◆ **What to do**: Without including any picture, return the complete set of records exactly.

------------

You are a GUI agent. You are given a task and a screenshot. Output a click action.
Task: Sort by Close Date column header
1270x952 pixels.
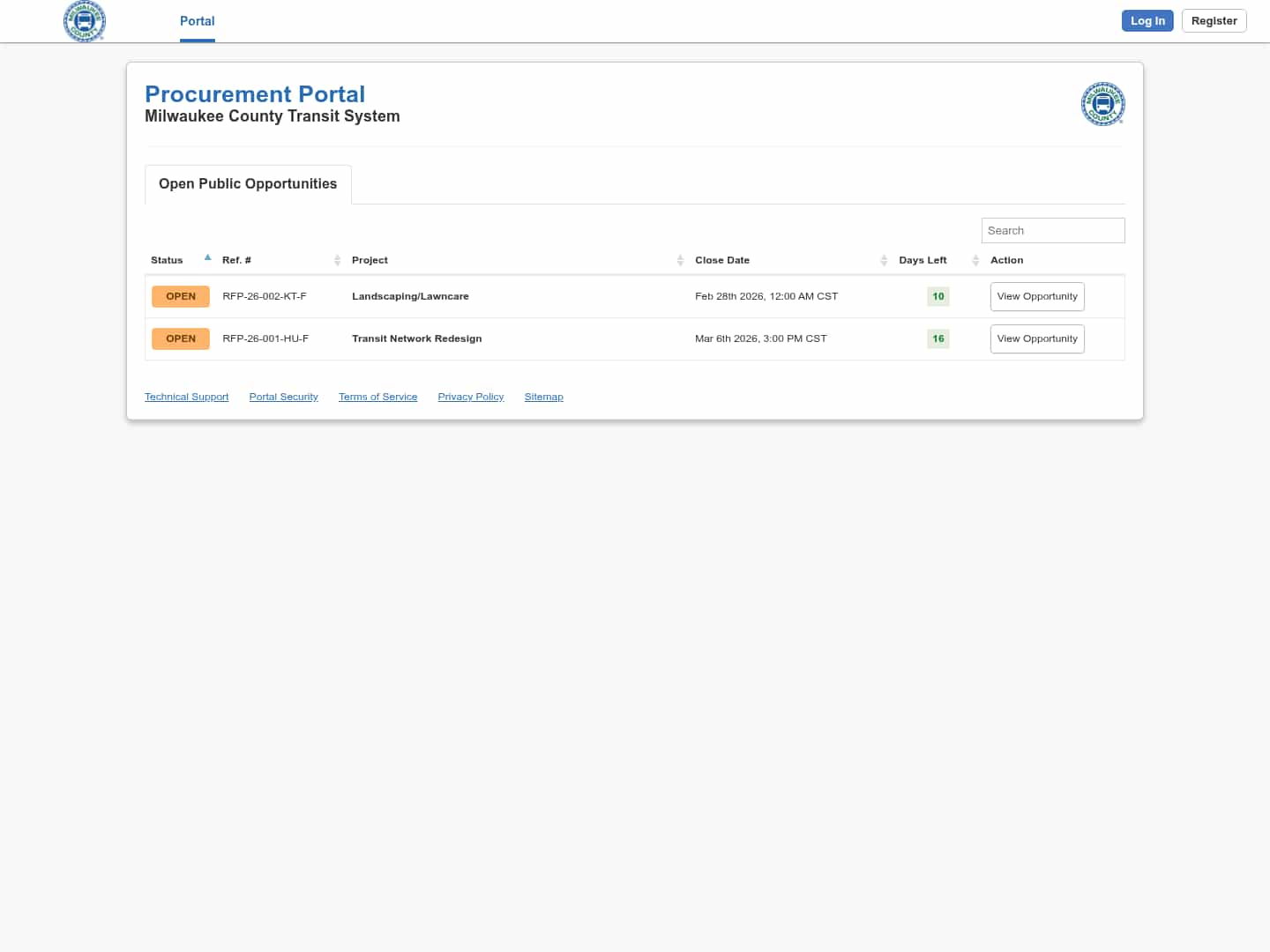point(721,260)
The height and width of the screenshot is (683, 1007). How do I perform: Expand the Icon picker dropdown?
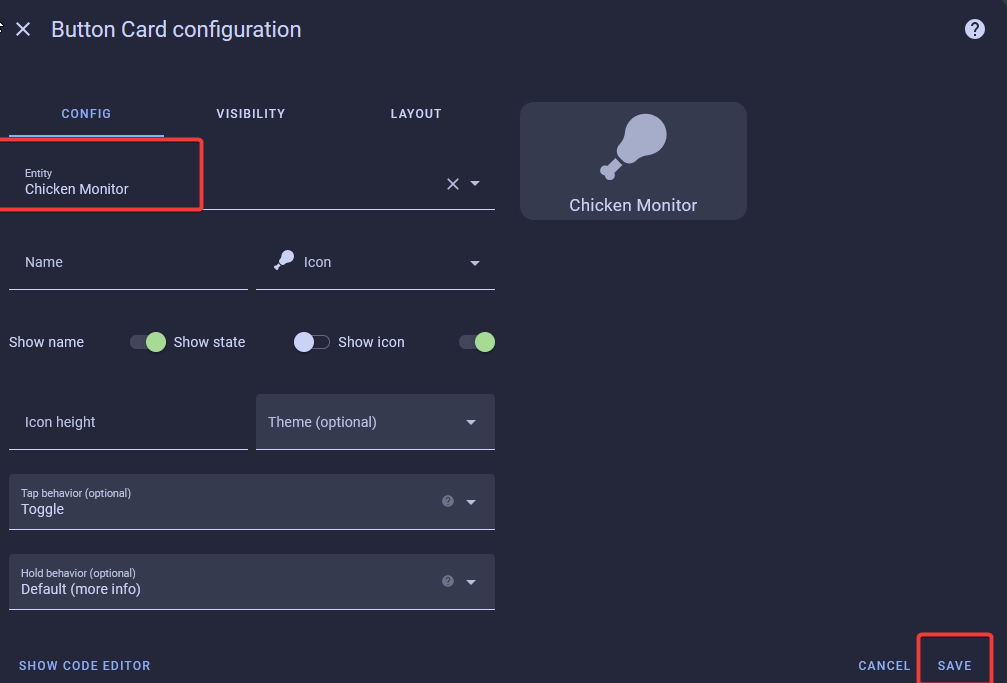pos(474,262)
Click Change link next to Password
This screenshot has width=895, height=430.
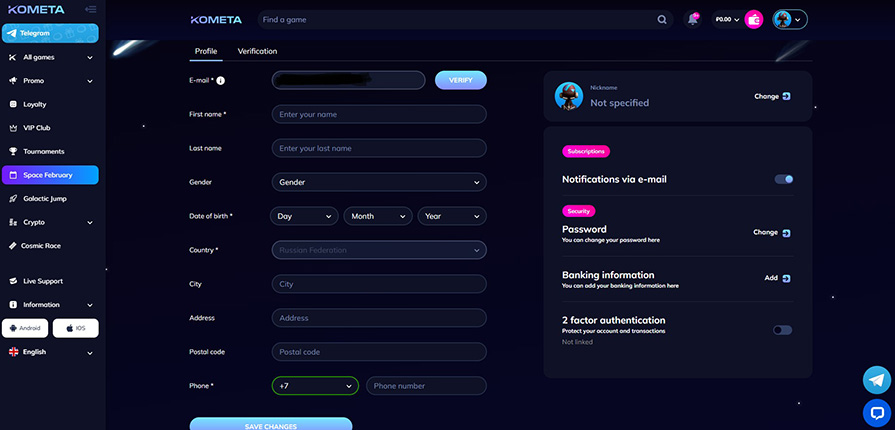771,232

------------

◆ **Solution to the exercise**:
You are a GUI agent. You are given a task and a screenshot. Output a click action.
Task: Sort by Close Date column header
1270x952 pixels.
point(721,260)
The height and width of the screenshot is (683, 1007). How do I perform: Expand the Icon picker dropdown?
pos(474,262)
Click Change link next to Password
This screenshot has width=895, height=430.
771,232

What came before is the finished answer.